Swe długie panowanie oparł na terrorze sianym przez tajną policję SAVAK. Opór przeciw źle prowadzonym przez szacha reformom mającym uczynić Iran trzecią potęgą w świecie, i właśnie przeciw terrorowi, doprowadził do wybuchu rewolucji islamskiej oraz do powstania w kwietniu 1979 roku Islamskiej Republiki Iranu.

Państwa formalnie opartego na zasadzie trójpodziału władzy, ale pozostającego pod nadzorem autorytetów religijnych. Gdy 10 lat później umierał ajatollah Chomeini, którego pochowano
w Teheranie w długim na sto metrów mauzoleum, a jego miejsce zajmował kolejny autorytet religijny Ali Chamenei, gniew ludu - choć skrywany - był znów ogromny.

U steru znaleźli się krzykacze i - jak za Pahlawich - zwolennicy siły i zastraszania. Wielu Irańczyków decydowało się więc na prowadzenie podwójnego życia: w pracy broda (dobrze widziana w kraju rządzonym przez mułłów), a w domu zagraniczna muzyka i alkohol, a już na pewno chusta w kąt.

Marzenie - wyjechać

Dziś pod byłą ambasadą USA w Teheranie nie stoją już straże. Można swobodnie fotografować dwujęzyczne graffiti (w angielskim i farsi) obrazowo przedstawiające Amerykę, a także Izrael, jako antychrysta i największego imperialistę świata. W budynku ambasady, od 4 listopada 1979 roku, przez 444 dni, irańscy studenci przetrzymywali ponad pięćdziesięciu amerykańskich zakładników.
To na skutek tego zdarzenia rozpoczęła się izolacja Iranu w świecie.

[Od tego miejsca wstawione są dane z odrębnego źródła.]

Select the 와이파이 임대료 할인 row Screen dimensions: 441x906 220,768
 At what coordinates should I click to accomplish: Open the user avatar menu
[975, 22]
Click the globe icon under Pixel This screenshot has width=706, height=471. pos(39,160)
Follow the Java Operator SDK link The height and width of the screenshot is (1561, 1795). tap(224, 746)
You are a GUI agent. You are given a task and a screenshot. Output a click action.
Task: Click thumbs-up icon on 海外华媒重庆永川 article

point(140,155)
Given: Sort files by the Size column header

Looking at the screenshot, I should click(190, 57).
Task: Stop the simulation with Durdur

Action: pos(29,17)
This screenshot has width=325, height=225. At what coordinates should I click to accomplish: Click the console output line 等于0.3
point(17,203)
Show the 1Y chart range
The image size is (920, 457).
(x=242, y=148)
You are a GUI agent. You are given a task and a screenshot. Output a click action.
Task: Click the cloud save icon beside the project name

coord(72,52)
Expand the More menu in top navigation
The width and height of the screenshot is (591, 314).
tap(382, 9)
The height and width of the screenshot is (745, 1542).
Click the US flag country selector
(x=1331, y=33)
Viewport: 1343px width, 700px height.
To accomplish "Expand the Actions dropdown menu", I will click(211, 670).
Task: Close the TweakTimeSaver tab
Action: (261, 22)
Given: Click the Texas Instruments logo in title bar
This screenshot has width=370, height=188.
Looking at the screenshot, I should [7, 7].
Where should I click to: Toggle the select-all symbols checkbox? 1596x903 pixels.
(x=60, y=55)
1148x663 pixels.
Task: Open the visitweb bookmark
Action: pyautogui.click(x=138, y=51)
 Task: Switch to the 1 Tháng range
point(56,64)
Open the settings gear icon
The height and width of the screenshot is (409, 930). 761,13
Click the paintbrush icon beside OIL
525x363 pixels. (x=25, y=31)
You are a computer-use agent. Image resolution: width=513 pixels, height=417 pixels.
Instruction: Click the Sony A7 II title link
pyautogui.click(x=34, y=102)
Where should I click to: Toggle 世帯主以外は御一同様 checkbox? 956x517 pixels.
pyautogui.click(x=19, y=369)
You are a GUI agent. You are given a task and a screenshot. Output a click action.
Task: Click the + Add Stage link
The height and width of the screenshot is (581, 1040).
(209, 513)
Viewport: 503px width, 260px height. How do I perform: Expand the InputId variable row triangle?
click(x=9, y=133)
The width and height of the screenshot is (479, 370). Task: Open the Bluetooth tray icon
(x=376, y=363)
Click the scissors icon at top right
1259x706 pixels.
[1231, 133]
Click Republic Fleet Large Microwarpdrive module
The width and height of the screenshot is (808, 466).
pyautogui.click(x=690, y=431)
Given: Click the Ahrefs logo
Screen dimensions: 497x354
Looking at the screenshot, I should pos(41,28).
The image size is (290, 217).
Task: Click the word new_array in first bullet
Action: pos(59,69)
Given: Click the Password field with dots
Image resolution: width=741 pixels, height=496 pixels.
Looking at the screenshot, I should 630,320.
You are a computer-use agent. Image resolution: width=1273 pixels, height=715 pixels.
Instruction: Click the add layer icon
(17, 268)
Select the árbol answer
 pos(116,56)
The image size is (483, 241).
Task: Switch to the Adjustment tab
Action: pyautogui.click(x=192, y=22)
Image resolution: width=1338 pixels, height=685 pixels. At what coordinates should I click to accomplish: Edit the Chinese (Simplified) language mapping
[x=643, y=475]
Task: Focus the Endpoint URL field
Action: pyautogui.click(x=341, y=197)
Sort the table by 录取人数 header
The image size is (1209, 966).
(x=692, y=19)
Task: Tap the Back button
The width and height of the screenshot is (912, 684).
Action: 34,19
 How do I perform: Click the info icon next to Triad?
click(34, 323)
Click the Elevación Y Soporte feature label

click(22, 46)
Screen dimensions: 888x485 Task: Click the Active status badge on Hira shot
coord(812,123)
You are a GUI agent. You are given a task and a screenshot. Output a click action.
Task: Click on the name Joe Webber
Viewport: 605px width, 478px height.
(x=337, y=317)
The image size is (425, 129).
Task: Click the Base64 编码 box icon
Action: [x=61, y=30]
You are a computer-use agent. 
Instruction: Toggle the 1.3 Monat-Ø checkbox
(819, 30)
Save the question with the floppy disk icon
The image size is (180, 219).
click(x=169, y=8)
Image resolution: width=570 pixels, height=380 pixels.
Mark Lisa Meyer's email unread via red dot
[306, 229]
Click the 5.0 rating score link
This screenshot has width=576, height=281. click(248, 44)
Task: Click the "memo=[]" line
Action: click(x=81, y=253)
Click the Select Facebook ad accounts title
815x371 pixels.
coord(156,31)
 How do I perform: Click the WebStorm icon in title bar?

Amerykańskie sankcje ekonomiczne za wspieranie terroryzmu i próby zdobycia broni nuklearnej, nałożone zostały dopiero w 1995 roku. Spotkany obok byłej ambasady student mówi dziś
o wydarzeniach sprzed prawie trzydziestu lat z rezerwą i bez bojaźni. Nie wątpi, że jego krytyczny stosunek do polityki mułłów podziela większość rówieśników.

Wyjechać do wolnego świata, to marzenie ich wszystkich. Marzenie wyjawiane tylko najbliższym
i tym zupełnie obcym, których spotyka się tylko raz w życiu. Zaufanie jest w Iranie towarem deficytowym.

Merzieh z Isfahanu też chciałaby wyjechać na dalsze studia - do Kanady, a niechby i do Polski. Nie jest to łatwe, bo kaucja byłaby potężna, no i ta wymagana gwarancja powrotu…

Merzieh mówi, że w Iranie na wyższych uczelniach przeważają kobiety, gdyż mężczyźni są leniwi
i szybko chcą zarabiać.

Merzieh - 22 lata, na oko 10 więcej - nie może pamiętać, jak było za szacha. Ale choć uważa, że dziś nie jest dobrze, bo ludzie zarabiają mało, pracy brakuje, nie można otwarcie mówić, co się myśli, ani zrzucić chusty (sama by jej zresztą nie zdjęła), to przecież nastąpiła istotna poprawa: nikt już w kraju nie cierpi głodu.

Jej rodzina dobrze sobie radzi prowadząc sklep z galanterią skórzaną. Zaprasza - w imieniu mamy
- na kolację, ale później o tym nie pamięta. Może lepiej lunch. Gdy "jakoś" nie udaje się rzeczy doprowadzić do finału, boleje, że pewnie byłam głodna…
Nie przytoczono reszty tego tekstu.